REQUEST 1
According to the overview of interdisciplinary programs at Ithaca College, which of the division's programs offer both a major and a minor?
REQUEST 2
Extend the overview of interdisciplinary programs at Ithaca College by writing what comes after its final sentence.

DOCUMENT
▼▼▼

Interdisciplinary programs at Ithaca College allow students to draw on the expertise of faculty from across the five schools and allow faculty to cross academic boundaries to better develop an integrated understanding of, and approach to, issues facing the larger global community. The Division of Interdisciplinary and International Studies encourages pursuit of interdisciplinary study wherever it may occur at the College, within or between courses, departments, and/or schools.

Interdisciplinary majors and minors within the division, as well as those residing in the schools, enhance a student's undergraduate study. Many students consider a double major, or a major with one or two interdisciplinary minors, in order to take best advantage of the wealth of academic opportunities offered at Ithaca and to acquire the breadth and depth of knowledge so important to professional and personal development. The programs of study now offered within the division, as well as those planned for the future, will help students to thrive and successfully adapt in an increasingly complex and dynamic global community.

Presently the division embraces the following academic units and programs:

  • African Diaspora Studies (minor)
  • Aging Studies (major, minor)
  • Center for the Study of Culture, Race, and Ethnicity
  • Culture and Communication (major, minor)
  • Gerontology Institute
  • Health Communication (minor)
  • Latino/a Studies (minor)
  • Legal Studies (major, minor)
  • Muslim Cultures (minor)
  • Office of International Programs
  • Project Look Sharp

All of these programs, described in the following pages, create challenging and intellectually invigorating opportunities for students and faculty.

▲▲▲

RECORDED INFORMATION
▼▼▼

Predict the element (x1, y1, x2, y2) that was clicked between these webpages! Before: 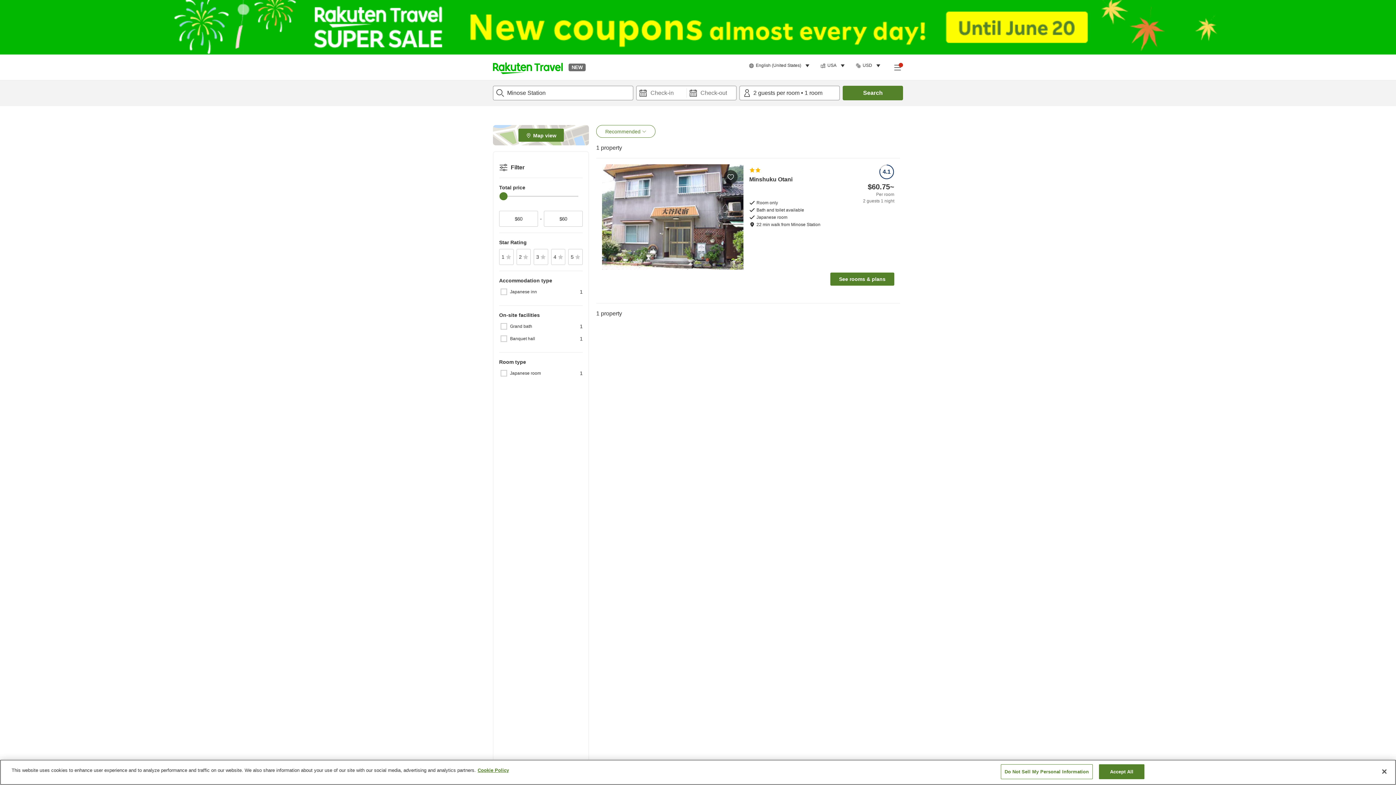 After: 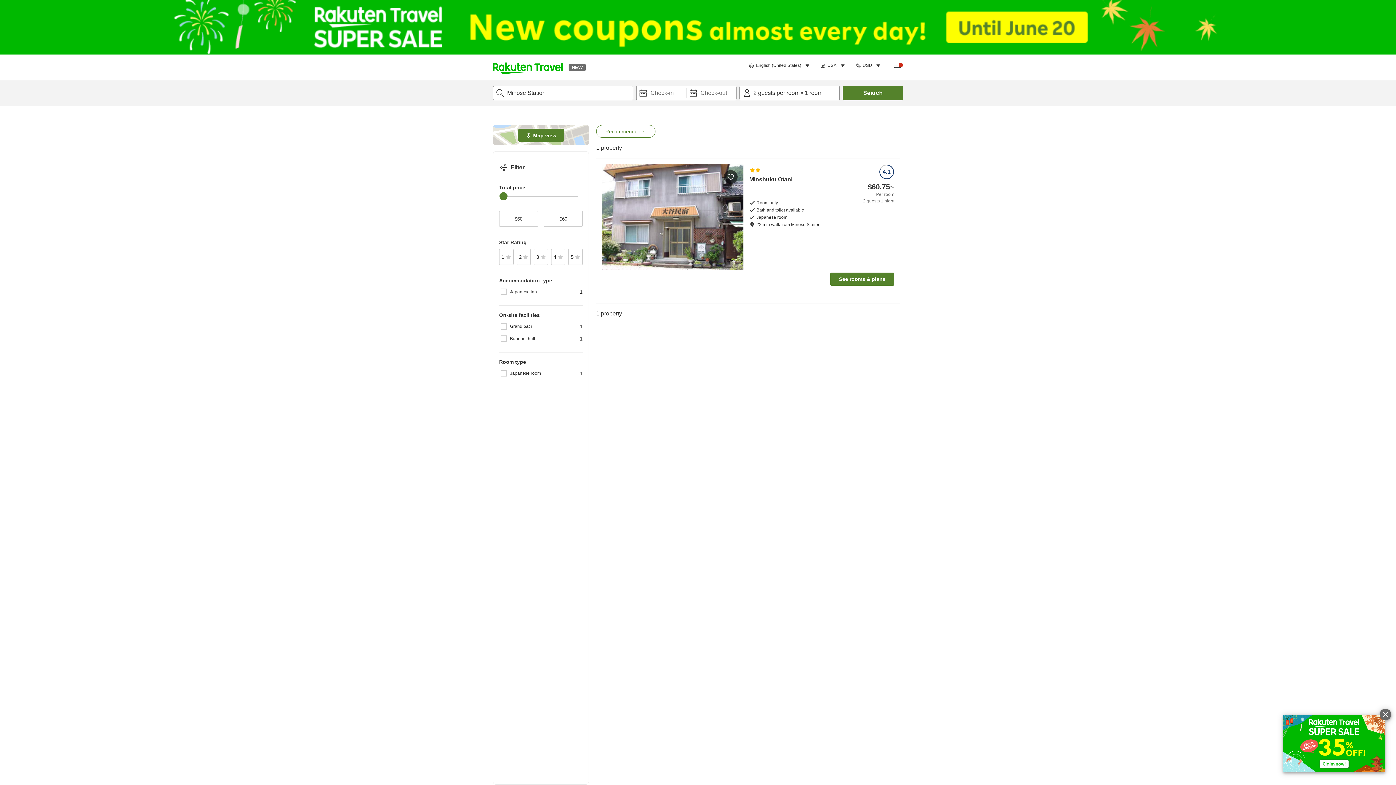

▲▲▲

EXERCISE RESPONSE 1
Aging Studies, Culture and Communication, and Legal Studies.

EXERCISE RESPONSE 2
Interdisciplinary programs are based not only in the division but also in the five schools of the College. For more information, see the following:

  • Classical studies (minor)
  • Communication management and design (major, minor)
  • Environmental studies (major, minor)
  • Integrated marketing communications (major)
  • Integrative health studies (minor)
  • International business studies (minor)
  • Jewish studies (minor)
  • Latin American studies (minor)
  • Planned studies (major)
  • Women's studies (minor)

Academic Achievement and Advising

Dean's List

At the end of each semester, students who have shown outstanding academic achievement are placed on the dean's list. To be included on the dean's list in the Division of Interdisciplinary and International Studies, a student must have

  1. a minimum semester grade point average of 3.70 (3.50 for freshmen);
  2. at least 15 letter-grade credit hours completed (not pass/fail or S/D/F option); and
  3. no final grades of D, F, or I.

Advising

Facilitating student learning and intellectual growth is a priority for faculty and staff within the Division of Interdisciplinary and International Studies. Each major is assigned an adviser to assist with progress toward completing degree requirements and to serve as a resource for exploring interests and career goals. DIIS majors are required to meet with their advisers at least twice each semester, once at the beginning of the term and again prior to online course registration.

Academic Status

The general academic status policy of the division follows the all-College guidelines for warning, suspension, and dismissal. To meet minimum academic standards, students must maintain at least a 2.00 cumulative grade point average; full-time students must pass at least 12 credits during any given semester and 24 credits in any consecutive 12-month period.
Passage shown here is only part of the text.